■ **Assignment**: "computer" is the word to look for; copy each line of the listing where it occurs.

■ **Records to process**:
Segment Open
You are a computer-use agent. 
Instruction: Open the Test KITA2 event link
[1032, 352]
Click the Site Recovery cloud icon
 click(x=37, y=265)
Segment Closed
Segment Open
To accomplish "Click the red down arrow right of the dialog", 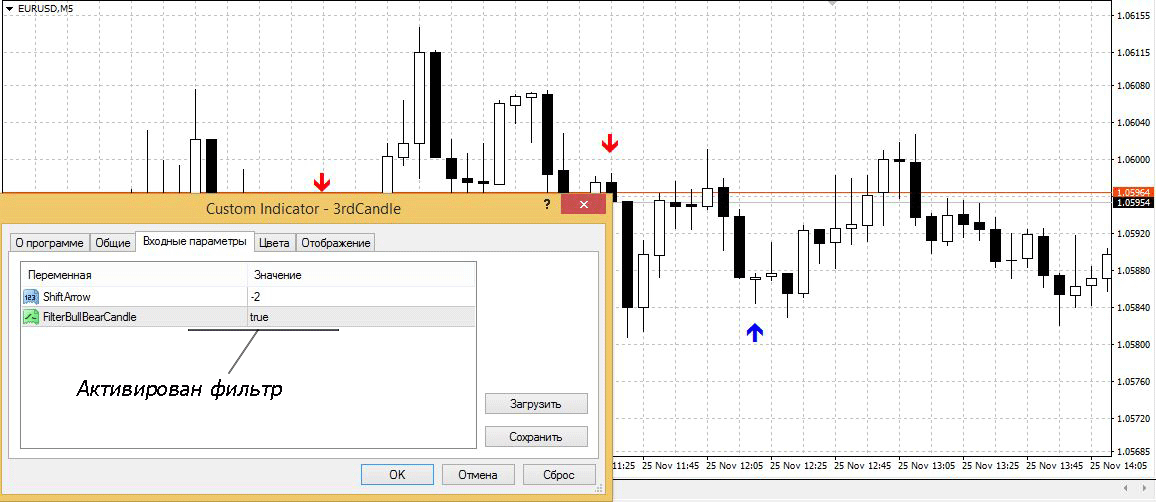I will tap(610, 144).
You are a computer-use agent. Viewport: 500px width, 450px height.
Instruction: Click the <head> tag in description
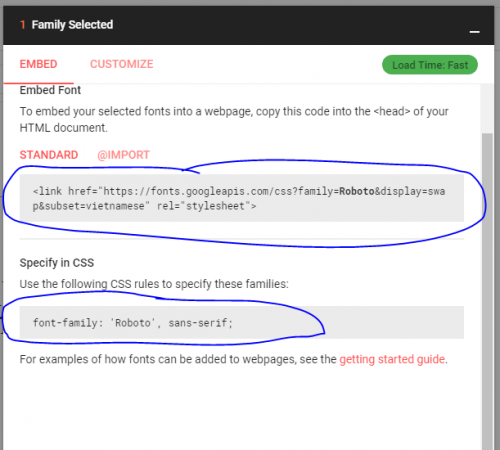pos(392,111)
Segment Closed
Segment Open
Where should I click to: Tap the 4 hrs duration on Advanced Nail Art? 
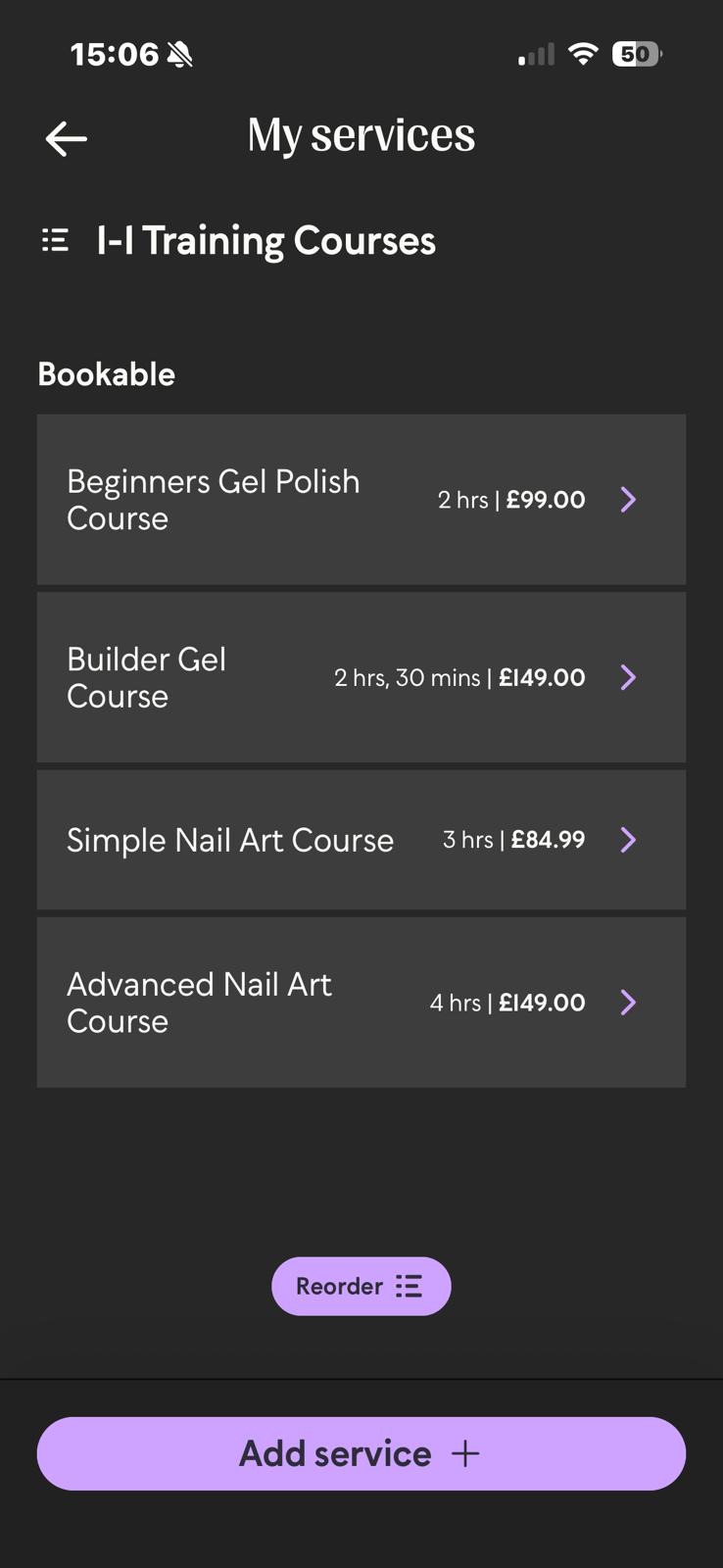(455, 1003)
Segment Closed
■ **Reply**:
You are a computer-use agent. 
You are a computer-use agent. Viewport: 500px width, 450px height.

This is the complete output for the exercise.